* [REGISTROS MOSTRADOS]:
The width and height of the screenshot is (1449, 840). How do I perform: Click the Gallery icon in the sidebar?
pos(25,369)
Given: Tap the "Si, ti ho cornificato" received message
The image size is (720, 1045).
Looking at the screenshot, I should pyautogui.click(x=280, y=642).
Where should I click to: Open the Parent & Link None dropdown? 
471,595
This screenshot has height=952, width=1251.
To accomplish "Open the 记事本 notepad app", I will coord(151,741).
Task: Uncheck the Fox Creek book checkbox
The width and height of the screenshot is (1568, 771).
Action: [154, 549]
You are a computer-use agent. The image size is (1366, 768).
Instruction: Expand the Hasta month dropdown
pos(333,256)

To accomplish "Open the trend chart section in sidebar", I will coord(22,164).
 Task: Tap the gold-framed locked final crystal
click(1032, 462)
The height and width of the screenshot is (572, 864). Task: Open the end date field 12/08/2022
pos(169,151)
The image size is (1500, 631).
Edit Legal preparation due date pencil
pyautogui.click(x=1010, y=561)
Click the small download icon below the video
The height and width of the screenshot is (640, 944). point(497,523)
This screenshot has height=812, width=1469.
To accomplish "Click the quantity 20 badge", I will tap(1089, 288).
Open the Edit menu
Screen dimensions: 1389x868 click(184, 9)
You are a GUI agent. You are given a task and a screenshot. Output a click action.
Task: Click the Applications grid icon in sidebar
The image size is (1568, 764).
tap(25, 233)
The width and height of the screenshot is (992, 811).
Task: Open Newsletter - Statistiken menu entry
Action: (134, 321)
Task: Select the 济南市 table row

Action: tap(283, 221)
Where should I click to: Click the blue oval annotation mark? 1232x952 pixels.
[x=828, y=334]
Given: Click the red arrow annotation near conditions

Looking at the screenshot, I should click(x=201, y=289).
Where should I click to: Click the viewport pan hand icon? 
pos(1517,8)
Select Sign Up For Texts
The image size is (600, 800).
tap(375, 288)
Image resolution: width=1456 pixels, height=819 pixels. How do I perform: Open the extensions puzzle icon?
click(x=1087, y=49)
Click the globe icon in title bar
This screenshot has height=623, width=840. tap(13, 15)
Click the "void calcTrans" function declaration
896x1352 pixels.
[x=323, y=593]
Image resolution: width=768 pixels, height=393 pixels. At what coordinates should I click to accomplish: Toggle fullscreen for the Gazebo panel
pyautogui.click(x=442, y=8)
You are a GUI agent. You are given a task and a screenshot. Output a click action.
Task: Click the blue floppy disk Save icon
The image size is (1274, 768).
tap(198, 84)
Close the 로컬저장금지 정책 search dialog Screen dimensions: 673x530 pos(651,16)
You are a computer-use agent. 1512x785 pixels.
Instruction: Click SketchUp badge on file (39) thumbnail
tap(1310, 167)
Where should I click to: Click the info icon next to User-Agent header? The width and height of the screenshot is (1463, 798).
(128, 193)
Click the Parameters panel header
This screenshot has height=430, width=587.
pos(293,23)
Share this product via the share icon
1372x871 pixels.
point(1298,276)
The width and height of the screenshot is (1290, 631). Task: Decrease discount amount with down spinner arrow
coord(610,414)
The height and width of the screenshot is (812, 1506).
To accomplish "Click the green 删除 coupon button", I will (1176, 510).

* [EJERCICIO BREVE]: Actualiza las líneas anteriores poniendo "symbol" en lugar de "icon" en todos los registros, sin cambiar nada más.

* [RESPUESTA DEL EJERCICIO]:
The width and height of the screenshot is (1449, 840). How do I perform: Click the Gallery symbol in the sidebar?
pos(25,369)
Given: Tap the "Si, ti ho cornificato" received message
The image size is (720, 1045).
Looking at the screenshot, I should pyautogui.click(x=280, y=642).
Where should I click to: Open the Parent & Link None dropdown? 
471,595
This screenshot has height=952, width=1251.
To accomplish "Open the 记事本 notepad app", I will coord(151,741).
Task: Uncheck the Fox Creek book checkbox
The width and height of the screenshot is (1568, 771).
Action: [154, 549]
You are a computer-use agent. The image size is (1366, 768).
Instruction: Expand the Hasta month dropdown
pos(333,256)

To accomplish "Open the trend chart section in sidebar", I will coord(22,164).
 Task: Tap the gold-framed locked final crystal
click(1032, 462)
The height and width of the screenshot is (572, 864). Task: Open the end date field 12/08/2022
pos(169,151)
The image size is (1500, 631).
Edit Legal preparation due date pencil
pyautogui.click(x=1010, y=561)
Click the small download symbol below the video
The height and width of the screenshot is (640, 944). point(497,523)
This screenshot has height=812, width=1469.
To accomplish "Click the quantity 20 badge", I will tap(1089, 288).
Open the Edit menu
Screen dimensions: 1389x868 click(184, 9)
You are a GUI agent. You are given a task and a screenshot. Output a click action.
Task: Click the Applications grid symbol in sidebar
The image size is (1568, 764).
tap(25, 233)
The width and height of the screenshot is (992, 811).
Task: Open Newsletter - Statistiken menu entry
Action: (134, 321)
Task: Select the 济南市 table row

Action: tap(283, 221)
Where should I click to: Click the blue oval annotation mark? 1232x952 pixels.
[x=828, y=334]
Given: Click the red arrow annotation near conditions

Looking at the screenshot, I should click(x=201, y=289).
Where should I click to: Click the viewport pan hand symbol? 
pos(1517,8)
Select Sign Up For Texts
The image size is (600, 800).
tap(375, 288)
Image resolution: width=1456 pixels, height=819 pixels. How do I perform: Open the extensions puzzle symbol?
click(x=1087, y=49)
Click the globe symbol in title bar
This screenshot has height=623, width=840. tap(13, 15)
Click the "void calcTrans" function declaration
896x1352 pixels.
[x=323, y=593]
Image resolution: width=768 pixels, height=393 pixels. At what coordinates should I click to accomplish: Toggle fullscreen for the Gazebo panel
pyautogui.click(x=442, y=8)
You are a GUI agent. You are given a task and a screenshot. Output a click action.
Task: Click the blue floppy disk Save symbol
The image size is (1274, 768).
tap(198, 84)
Close the 로컬저장금지 정책 search dialog Screen dimensions: 673x530 pos(651,16)
You are a computer-use agent. 1512x785 pixels.
Instruction: Click SketchUp badge on file (39) thumbnail
tap(1310, 167)
Where should I click to: Click the info symbol next to User-Agent header? The width and height of the screenshot is (1463, 798).
(128, 193)
Click the Parameters panel header
This screenshot has height=430, width=587.
pos(293,23)
Share this product via the share symbol
1372x871 pixels.
point(1298,276)
The width and height of the screenshot is (1290, 631). Task: Decrease discount amount with down spinner arrow
coord(610,414)
The height and width of the screenshot is (812, 1506).
To accomplish "Click the green 删除 coupon button", I will (1176, 510).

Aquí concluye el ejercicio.